## Task objective
Look through the entries below and extract exactly the lines from the one containing "The width and height of the screenshot is (1490, 2464)." through the one containing "You are a computer-use agent. This", ends included.
[[ Source records open ]]
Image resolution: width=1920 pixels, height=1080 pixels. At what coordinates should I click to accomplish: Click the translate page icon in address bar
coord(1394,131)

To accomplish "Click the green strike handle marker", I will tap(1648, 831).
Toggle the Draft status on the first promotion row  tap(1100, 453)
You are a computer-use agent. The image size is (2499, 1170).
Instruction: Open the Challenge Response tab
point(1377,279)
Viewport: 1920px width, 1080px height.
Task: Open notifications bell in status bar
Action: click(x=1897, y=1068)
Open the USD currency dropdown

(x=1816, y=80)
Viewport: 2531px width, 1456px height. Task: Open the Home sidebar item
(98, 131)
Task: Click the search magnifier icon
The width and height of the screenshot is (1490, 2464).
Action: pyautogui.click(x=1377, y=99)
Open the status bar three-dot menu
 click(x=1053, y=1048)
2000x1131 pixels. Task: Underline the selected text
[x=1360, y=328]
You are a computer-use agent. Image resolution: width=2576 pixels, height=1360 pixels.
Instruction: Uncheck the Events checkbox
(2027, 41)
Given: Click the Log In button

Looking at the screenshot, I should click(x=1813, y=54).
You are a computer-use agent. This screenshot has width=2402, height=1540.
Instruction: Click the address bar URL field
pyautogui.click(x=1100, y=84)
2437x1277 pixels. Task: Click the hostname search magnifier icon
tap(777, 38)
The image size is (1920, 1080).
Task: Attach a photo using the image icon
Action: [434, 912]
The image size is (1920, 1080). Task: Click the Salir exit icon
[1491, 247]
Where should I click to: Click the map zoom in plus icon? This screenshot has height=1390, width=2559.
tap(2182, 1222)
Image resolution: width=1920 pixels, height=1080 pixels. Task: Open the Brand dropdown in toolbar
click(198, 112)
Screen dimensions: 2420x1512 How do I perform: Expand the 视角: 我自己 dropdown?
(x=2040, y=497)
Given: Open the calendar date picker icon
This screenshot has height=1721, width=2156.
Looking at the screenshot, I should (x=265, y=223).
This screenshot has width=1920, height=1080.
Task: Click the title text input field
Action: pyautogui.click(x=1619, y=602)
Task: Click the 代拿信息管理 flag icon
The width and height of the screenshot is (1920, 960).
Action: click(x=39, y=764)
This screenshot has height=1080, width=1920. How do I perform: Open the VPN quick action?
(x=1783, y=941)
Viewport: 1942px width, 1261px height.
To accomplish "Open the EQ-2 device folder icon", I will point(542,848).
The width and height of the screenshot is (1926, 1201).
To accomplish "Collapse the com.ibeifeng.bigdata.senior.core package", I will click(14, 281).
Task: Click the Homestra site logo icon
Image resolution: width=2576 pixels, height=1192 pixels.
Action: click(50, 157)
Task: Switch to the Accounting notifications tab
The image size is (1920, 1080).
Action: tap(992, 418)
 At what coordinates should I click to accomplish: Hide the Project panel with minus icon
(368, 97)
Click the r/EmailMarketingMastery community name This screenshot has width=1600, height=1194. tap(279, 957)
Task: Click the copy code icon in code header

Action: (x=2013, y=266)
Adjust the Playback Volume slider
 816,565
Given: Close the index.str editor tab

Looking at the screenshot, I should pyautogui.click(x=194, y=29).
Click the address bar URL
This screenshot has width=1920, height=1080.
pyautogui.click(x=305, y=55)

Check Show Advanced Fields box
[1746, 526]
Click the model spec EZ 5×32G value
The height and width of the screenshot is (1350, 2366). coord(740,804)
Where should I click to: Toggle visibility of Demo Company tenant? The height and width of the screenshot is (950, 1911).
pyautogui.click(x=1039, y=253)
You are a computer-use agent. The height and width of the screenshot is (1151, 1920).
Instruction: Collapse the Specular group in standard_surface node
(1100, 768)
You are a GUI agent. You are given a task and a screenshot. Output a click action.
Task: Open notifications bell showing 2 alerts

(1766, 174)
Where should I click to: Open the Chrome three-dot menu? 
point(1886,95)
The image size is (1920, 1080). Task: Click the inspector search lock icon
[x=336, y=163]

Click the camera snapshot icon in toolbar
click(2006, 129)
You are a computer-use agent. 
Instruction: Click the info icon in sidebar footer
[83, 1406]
[[ Source records closed ]]
## Answer for the task
The width and height of the screenshot is (1490, 2464).
Action: pyautogui.click(x=1377, y=99)
Open the status bar three-dot menu
 click(x=1053, y=1048)
2000x1131 pixels. Task: Underline the selected text
[x=1360, y=328]
You are a computer-use agent. Image resolution: width=2576 pixels, height=1360 pixels.
Instruction: Uncheck the Events checkbox
(2027, 41)
Given: Click the Log In button

Looking at the screenshot, I should click(x=1813, y=54).
You are a computer-use agent. This screenshot has width=2402, height=1540.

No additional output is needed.